Abstract 11561: Pharmacological Inhibition of Rage/diaph1 Axis Enhances Weight Loss in Diet Induced Obese Mice and Improves Glucose Homeostasis

Abstract

Introduction: The incidence of obesity and its comorbidities has soared at an alarming rate in US and around the world. Our previous studies have shown that the receptor for advanced glycation end products (RAGE) and its ligands contribute to the pathogenesis of obesity and insulin resistance. Both global and adipocyte-specific Ager (gene encoding RAGE) deleted mice fed a high fat diet (HFD) showed protection from weight gain and insulin resistance.

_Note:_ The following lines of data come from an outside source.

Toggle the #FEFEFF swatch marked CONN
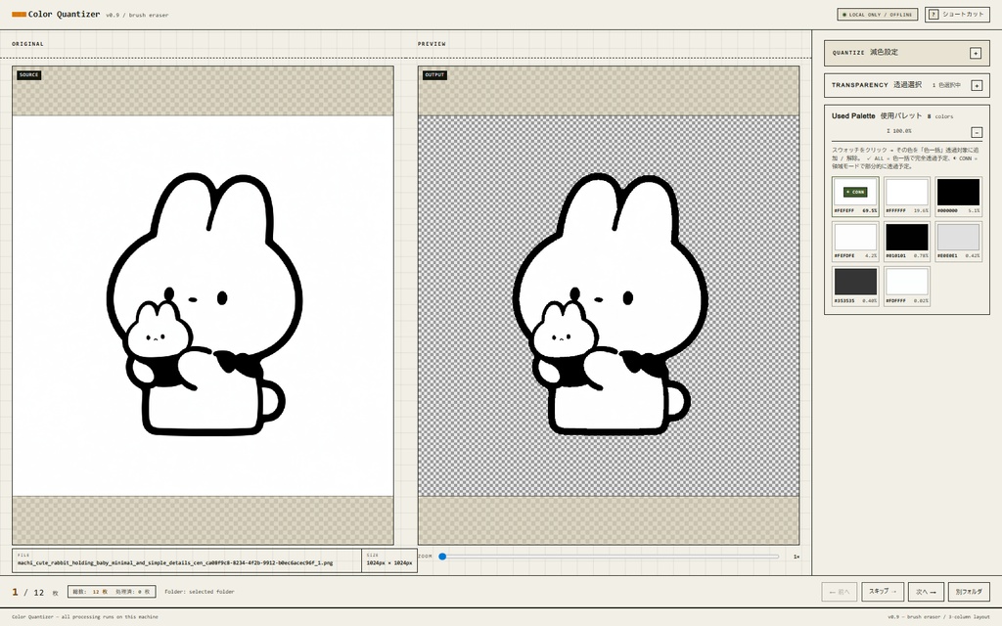 pos(855,192)
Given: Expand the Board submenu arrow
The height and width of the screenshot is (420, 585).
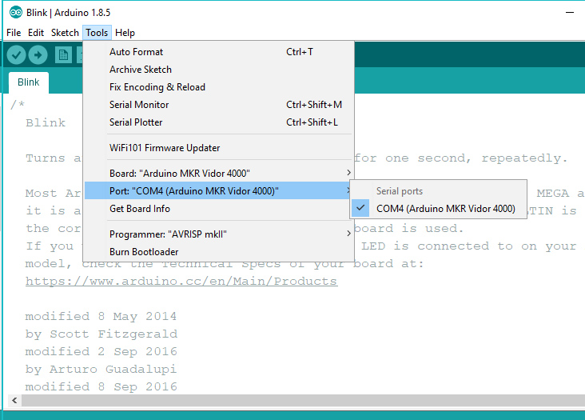Looking at the screenshot, I should point(348,174).
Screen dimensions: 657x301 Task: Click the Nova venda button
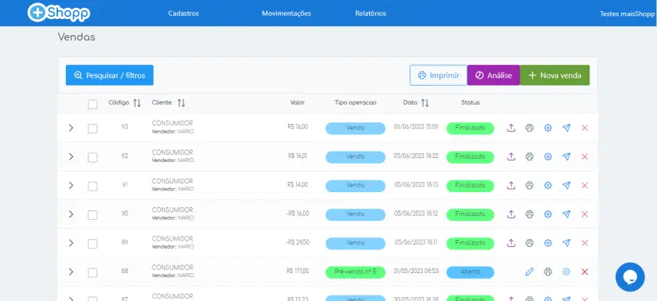555,75
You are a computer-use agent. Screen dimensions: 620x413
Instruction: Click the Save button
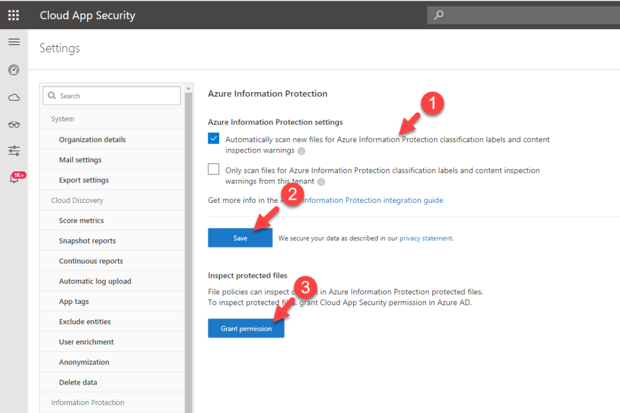click(240, 237)
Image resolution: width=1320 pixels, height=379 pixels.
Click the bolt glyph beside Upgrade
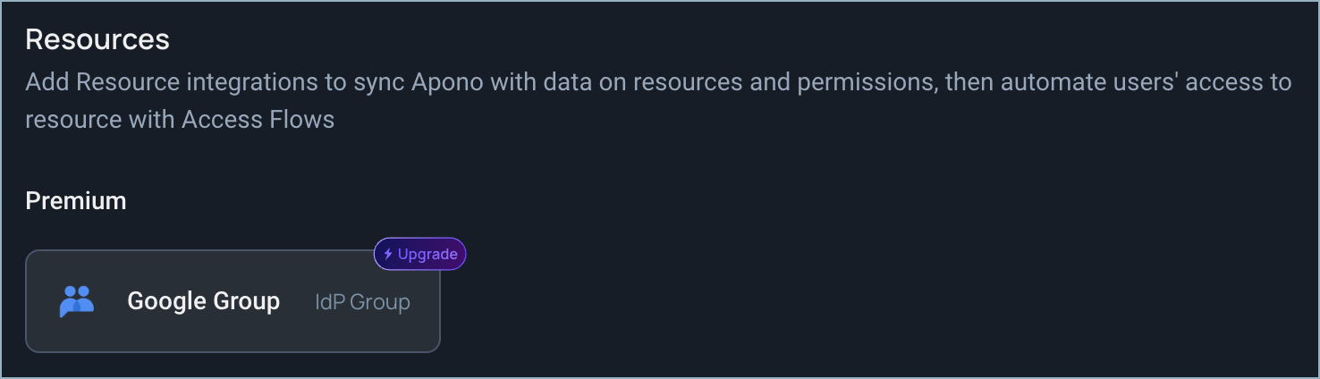tap(388, 254)
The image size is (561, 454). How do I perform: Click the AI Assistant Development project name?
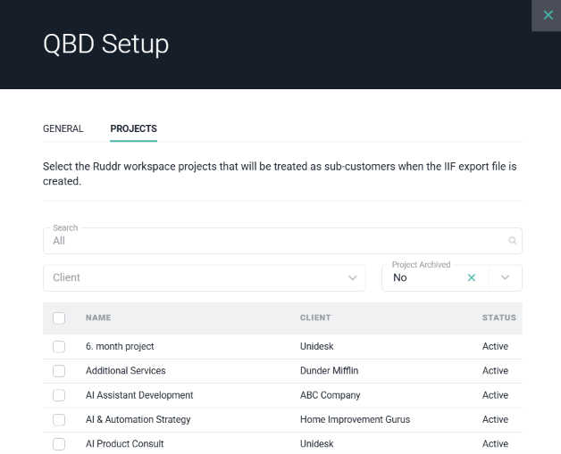click(x=139, y=395)
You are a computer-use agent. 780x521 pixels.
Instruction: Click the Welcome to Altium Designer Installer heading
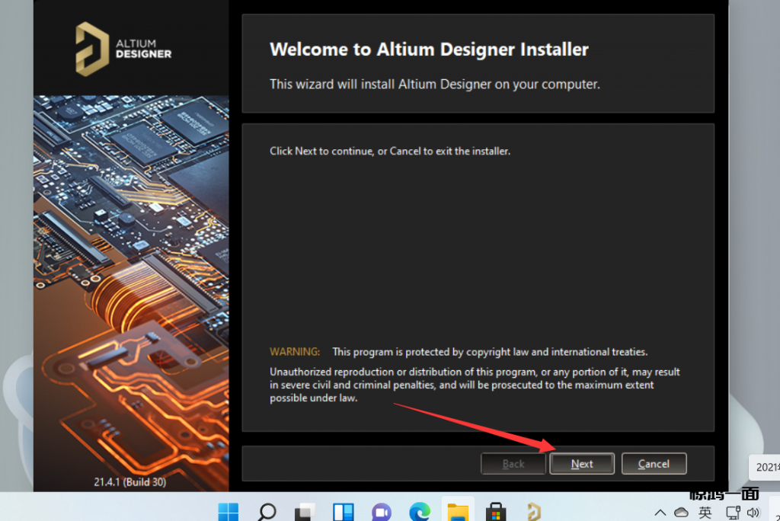(x=429, y=50)
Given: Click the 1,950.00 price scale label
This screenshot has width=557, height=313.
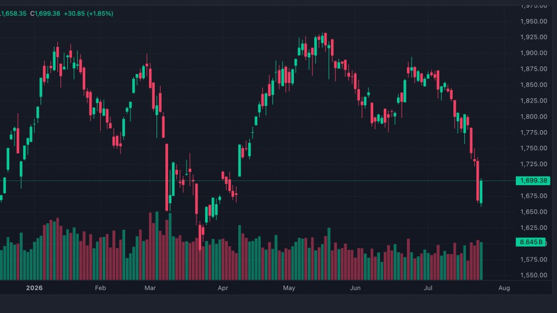Looking at the screenshot, I should click(534, 21).

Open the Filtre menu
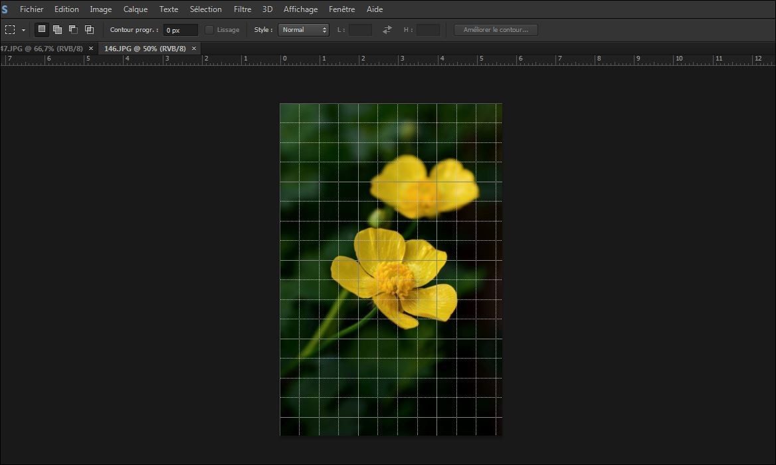pos(243,9)
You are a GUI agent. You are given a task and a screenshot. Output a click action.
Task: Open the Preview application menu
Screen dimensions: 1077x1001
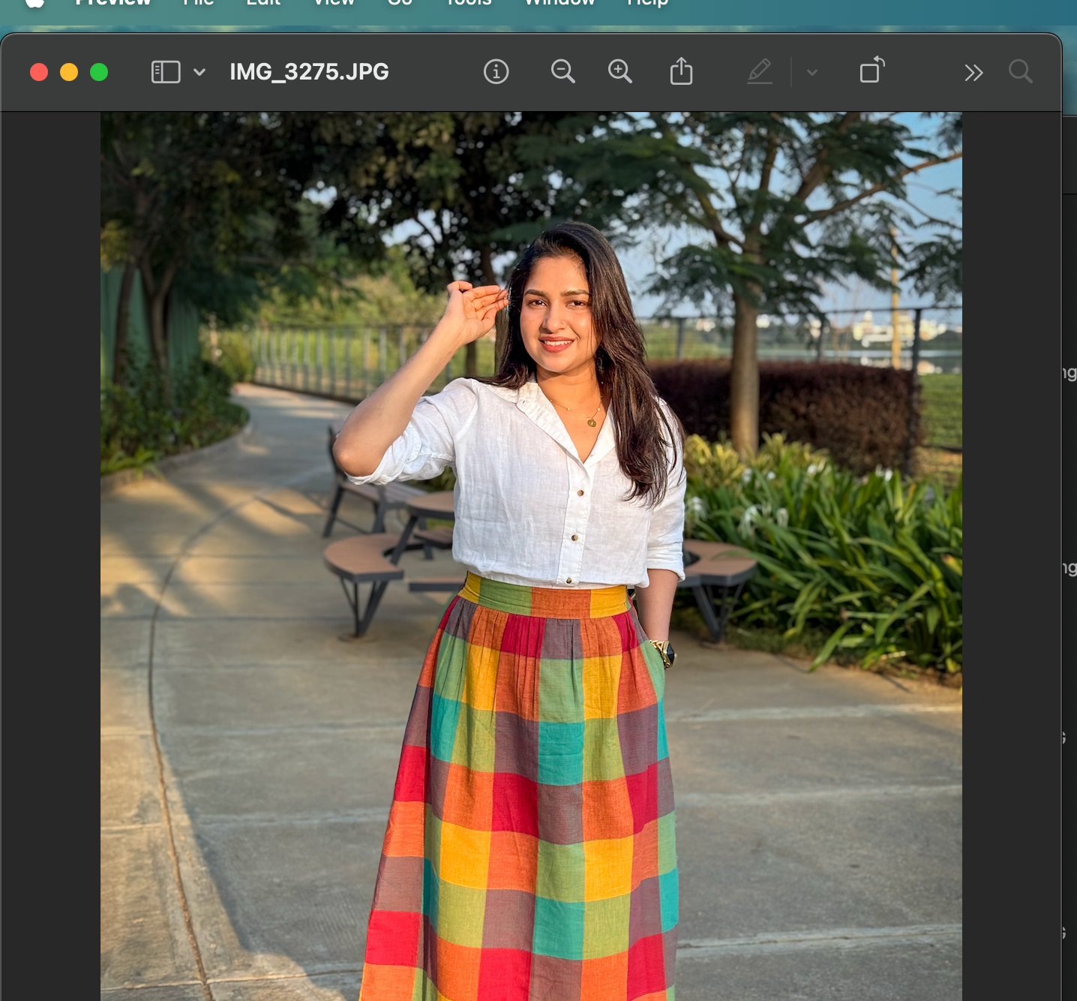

However, if RAGE deletion/inhibition affects weight loss in mice with established obesity is under investigation. We have discovered novel small molecule antagonists of the interaction between the cytoplasmic domain of RAGE with its intracellular effector Diaphanous 1(DIAPH1). We tested the hypothesis that these chow containing small molecule antagonists vs. vehicle might enhance weight loss and improve metabolic function in obese mice undergoing weight loss. Methods: Male mice (C57BL/6, N=78) were fed HFD (60% kcal/fat) for 20 weeks starting at 8 weeks of age to establish obesity; mice were then switched to either low fat RAGE/DIAPH1 inhibitor diet (N=40) or vehicle diet (N=38). Body mass was serially monitored and after six weeks of medicated chow vs. vehicle, glucose and insulin tolerance, body composition, plasma insulin and lipids were measured. Adipocyte size was monitored by histology. Results: Six weeks administration of RAGE/DIAPH1 antagonist in mice with established obesity resulted in significantly greater weight loss and fat mass vs. vehicle treatment. Further, metabolic recovery was enhanced, as evidenced by greater improvement in glucose tolerance and reduced plasma insulin and cholesterol levels. Histology revealed that epididymal and subcutaneous adipose tissues displayed smaller mean adipocyte size in mice receiving the RAGE/DIAPH1 antagonists vs. vehicle. Conclusion: Pharmacological inhibition of RAGE/DIAPH1 axis in mice with established obesity enhances weight loss, and improves metabolic recovery.